» Work instruction
The answer must be every line from the entries below that contains "computer".

Collected data:
┄┄┄┄┄┄┄┄┄┄┄┄┄┄┄┄┄┄┄┄

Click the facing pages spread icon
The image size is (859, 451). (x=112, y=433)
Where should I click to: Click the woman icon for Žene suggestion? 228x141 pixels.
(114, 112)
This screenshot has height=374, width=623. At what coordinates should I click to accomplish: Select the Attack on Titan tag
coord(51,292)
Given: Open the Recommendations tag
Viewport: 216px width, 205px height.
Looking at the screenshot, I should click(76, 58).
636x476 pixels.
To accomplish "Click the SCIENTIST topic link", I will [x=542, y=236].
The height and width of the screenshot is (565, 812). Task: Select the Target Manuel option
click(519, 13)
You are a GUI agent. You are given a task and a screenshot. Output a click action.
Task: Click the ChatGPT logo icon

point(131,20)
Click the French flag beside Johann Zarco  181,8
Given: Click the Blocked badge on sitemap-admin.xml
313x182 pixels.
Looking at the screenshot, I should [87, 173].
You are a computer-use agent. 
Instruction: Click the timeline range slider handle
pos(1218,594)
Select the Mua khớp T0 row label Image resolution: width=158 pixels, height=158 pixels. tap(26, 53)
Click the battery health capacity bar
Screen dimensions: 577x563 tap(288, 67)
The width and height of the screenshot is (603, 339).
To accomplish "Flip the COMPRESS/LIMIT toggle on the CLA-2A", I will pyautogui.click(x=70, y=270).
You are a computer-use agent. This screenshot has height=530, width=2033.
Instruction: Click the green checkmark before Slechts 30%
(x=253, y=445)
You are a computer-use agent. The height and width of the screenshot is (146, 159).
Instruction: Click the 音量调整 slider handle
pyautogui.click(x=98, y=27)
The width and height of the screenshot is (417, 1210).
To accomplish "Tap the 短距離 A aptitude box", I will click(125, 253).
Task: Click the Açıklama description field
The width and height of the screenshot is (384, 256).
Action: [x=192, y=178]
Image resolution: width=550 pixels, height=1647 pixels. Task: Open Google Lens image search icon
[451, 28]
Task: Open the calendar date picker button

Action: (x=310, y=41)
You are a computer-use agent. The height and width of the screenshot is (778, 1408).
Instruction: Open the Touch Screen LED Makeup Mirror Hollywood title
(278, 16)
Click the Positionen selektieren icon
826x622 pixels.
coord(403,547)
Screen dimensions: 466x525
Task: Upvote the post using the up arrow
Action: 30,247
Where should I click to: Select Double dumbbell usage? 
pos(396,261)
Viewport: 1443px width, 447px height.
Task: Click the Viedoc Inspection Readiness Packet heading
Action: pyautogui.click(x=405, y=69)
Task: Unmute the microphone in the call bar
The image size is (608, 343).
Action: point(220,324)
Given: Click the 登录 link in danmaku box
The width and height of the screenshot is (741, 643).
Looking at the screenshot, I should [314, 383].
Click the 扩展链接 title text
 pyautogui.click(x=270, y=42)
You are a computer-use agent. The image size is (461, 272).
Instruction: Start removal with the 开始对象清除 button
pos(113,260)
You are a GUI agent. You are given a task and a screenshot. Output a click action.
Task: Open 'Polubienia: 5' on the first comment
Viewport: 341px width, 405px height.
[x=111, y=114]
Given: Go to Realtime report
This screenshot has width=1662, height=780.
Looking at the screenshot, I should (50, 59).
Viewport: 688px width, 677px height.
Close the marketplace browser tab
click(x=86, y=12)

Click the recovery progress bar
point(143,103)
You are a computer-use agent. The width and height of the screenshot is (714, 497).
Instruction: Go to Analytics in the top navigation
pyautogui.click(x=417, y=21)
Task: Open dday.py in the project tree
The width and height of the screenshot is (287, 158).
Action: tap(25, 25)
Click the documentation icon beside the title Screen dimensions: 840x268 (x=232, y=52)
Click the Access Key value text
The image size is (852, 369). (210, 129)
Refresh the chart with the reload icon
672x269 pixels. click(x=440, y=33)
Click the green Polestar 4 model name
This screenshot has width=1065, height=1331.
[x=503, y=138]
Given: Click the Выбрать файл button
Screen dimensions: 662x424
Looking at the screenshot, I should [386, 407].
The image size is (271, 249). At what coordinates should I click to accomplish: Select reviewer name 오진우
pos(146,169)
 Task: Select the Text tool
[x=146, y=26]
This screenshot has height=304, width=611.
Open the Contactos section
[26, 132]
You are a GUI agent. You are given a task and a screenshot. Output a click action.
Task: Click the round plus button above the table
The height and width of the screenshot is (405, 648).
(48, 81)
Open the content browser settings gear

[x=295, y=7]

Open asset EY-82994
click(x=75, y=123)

┄┄┄┄┄┄┄┄┄┄┄┄┄┄┄┄┄┄┄┄

» Exercise output
You are a computer-use agent. 
You are a computer-use agent. This screenshot has height=530, width=2033.
You are a computer-use agent. The height and width of the screenshot is (146, 159).
You are a computer-use agent. The height and width of the screenshot is (778, 1408).
You are a computer-use agent. The image size is (461, 272).
You are a computer-use agent. The width and height of the screenshot is (714, 497).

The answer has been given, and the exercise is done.